> DIRECTIONS FOR THIS TASK: Tell how many lines in the following entries include the word "clipboard", giving the figure alone.

> DATA RECORDS:
▬▬▬▬▬▬
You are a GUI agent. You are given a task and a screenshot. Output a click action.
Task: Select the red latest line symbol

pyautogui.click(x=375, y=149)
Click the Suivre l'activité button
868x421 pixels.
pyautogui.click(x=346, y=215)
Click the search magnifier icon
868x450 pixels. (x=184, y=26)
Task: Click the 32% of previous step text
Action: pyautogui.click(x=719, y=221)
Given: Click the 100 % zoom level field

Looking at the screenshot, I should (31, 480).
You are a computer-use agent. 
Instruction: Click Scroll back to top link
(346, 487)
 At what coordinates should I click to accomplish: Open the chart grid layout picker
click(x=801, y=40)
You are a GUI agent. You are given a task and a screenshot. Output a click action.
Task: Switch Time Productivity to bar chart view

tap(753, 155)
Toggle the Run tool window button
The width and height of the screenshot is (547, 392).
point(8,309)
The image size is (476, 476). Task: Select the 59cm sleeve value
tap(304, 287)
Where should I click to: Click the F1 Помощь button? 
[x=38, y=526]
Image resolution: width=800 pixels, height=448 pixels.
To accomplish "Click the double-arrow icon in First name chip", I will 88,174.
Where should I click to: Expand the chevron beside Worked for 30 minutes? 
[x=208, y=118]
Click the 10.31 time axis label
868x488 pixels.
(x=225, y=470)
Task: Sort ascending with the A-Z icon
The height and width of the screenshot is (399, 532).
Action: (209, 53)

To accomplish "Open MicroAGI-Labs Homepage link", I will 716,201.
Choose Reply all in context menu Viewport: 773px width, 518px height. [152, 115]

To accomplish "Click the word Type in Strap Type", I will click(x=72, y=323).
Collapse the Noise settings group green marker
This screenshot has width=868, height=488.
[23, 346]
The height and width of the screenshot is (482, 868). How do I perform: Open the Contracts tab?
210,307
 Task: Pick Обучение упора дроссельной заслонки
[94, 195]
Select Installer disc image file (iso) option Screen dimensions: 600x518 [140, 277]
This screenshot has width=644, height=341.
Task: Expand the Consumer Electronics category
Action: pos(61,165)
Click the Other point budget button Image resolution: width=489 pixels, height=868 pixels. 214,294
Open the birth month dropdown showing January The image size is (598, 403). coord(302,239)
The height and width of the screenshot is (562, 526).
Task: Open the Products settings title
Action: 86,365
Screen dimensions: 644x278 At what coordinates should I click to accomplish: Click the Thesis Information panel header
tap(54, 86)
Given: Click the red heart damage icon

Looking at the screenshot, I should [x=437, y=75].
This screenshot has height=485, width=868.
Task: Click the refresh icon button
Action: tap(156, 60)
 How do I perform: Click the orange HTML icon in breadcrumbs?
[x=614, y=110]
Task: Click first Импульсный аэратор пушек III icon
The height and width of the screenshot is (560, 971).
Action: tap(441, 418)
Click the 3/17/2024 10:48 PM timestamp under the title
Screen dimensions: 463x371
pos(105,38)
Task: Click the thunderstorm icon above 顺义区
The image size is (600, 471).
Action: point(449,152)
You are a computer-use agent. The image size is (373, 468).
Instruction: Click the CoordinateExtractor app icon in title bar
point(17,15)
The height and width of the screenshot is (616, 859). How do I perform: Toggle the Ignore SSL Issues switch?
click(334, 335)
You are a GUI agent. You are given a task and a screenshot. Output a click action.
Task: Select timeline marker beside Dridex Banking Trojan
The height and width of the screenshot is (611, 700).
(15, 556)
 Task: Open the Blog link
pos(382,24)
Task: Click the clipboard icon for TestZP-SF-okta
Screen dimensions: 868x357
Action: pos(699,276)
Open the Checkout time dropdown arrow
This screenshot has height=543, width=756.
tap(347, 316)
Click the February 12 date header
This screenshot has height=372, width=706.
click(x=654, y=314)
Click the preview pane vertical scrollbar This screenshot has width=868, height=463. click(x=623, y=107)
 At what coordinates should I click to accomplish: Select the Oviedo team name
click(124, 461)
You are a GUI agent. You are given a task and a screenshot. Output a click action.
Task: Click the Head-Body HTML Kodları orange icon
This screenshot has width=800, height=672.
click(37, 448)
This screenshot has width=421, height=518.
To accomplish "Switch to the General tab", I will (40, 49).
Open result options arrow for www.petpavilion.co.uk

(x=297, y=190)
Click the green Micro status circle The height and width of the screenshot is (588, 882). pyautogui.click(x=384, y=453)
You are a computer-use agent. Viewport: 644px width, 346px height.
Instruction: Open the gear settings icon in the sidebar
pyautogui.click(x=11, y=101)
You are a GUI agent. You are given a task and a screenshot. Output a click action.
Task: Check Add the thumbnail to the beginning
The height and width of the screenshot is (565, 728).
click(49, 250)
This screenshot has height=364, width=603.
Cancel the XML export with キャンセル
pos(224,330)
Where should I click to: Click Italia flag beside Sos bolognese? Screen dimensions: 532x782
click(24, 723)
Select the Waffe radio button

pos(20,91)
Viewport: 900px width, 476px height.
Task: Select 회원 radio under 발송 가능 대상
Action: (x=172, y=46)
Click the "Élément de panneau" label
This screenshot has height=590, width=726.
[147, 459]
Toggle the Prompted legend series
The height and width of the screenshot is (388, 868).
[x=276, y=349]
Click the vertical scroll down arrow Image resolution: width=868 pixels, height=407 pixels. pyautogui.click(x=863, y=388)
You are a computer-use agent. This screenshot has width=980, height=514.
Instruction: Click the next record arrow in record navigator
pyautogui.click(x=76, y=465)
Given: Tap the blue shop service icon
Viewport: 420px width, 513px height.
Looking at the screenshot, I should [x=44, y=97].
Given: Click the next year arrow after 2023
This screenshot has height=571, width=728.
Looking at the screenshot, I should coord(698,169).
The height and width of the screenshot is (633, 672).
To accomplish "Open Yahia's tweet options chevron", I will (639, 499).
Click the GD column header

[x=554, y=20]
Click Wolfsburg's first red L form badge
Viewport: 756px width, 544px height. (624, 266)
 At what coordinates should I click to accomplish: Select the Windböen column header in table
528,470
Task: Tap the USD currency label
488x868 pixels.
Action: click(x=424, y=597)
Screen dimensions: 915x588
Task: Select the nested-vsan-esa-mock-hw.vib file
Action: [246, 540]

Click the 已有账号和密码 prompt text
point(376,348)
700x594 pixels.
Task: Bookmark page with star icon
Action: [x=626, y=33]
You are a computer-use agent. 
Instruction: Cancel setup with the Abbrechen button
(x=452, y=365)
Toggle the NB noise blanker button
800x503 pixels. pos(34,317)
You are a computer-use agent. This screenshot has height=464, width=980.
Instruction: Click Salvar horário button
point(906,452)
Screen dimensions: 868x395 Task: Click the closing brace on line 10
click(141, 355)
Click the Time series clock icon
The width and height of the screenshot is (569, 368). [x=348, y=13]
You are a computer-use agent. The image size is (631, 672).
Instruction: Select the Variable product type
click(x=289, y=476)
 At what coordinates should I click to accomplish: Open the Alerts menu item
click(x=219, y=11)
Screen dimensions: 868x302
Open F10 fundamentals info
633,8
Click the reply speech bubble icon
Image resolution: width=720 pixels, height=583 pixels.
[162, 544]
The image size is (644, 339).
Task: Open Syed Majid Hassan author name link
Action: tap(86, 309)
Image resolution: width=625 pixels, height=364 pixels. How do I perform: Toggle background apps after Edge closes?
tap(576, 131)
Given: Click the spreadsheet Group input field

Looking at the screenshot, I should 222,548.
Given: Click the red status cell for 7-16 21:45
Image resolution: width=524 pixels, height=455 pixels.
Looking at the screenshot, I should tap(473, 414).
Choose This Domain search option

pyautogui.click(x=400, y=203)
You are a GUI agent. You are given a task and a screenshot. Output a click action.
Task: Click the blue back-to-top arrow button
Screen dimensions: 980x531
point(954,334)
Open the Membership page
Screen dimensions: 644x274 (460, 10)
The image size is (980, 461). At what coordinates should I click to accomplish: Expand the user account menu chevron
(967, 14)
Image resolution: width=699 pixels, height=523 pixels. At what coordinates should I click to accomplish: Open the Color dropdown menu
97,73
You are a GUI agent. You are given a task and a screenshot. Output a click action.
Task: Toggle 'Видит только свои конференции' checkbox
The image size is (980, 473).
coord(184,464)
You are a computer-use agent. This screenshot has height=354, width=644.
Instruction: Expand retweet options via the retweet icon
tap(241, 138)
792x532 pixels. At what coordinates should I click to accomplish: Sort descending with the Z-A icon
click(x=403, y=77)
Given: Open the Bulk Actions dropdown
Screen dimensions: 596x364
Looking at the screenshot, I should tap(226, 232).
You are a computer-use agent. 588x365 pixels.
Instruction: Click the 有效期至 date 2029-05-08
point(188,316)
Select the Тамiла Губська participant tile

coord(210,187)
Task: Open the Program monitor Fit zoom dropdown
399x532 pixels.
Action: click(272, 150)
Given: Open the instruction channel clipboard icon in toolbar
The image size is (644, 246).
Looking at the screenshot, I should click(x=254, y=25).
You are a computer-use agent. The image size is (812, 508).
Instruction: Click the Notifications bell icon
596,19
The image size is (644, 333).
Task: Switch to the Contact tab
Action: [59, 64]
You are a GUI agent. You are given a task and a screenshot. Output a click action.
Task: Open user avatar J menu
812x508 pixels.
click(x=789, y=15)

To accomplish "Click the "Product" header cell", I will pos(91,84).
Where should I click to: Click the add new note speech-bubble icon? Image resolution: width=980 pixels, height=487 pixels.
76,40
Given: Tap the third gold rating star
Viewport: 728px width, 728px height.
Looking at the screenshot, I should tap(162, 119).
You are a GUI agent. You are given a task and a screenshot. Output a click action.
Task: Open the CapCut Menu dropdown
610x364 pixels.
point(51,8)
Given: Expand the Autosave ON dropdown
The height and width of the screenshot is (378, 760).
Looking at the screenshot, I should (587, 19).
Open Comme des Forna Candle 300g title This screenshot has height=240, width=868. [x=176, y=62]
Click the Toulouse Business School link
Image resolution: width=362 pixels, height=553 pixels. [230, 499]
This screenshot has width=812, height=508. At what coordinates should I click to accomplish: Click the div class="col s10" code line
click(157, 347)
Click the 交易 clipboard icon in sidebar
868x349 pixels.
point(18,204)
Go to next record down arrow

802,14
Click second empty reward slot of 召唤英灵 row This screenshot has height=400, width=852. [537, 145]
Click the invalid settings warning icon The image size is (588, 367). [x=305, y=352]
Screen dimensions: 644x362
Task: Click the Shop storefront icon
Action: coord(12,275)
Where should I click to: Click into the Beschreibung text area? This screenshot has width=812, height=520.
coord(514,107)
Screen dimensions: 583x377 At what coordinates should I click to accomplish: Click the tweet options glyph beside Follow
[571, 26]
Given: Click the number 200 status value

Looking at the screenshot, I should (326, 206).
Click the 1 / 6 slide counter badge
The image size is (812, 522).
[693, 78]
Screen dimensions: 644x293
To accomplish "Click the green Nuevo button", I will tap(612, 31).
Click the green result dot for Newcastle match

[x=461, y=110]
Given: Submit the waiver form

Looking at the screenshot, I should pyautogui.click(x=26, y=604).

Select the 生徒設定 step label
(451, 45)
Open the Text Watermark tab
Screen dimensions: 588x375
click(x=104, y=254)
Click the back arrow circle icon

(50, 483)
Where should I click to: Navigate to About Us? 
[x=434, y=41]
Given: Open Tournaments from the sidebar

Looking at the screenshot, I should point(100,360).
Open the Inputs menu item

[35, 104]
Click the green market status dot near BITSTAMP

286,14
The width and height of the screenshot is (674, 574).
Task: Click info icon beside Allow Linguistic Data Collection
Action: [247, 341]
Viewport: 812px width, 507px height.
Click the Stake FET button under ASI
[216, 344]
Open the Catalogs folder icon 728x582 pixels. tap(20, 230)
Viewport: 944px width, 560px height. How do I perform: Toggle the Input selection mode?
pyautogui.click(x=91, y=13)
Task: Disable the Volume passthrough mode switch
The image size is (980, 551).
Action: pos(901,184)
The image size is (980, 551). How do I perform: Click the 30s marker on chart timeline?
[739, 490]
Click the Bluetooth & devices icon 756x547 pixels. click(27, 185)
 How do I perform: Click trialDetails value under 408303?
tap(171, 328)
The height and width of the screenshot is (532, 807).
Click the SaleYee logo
▬▬▬▬▬▬
> RESPONSE BELOW: 3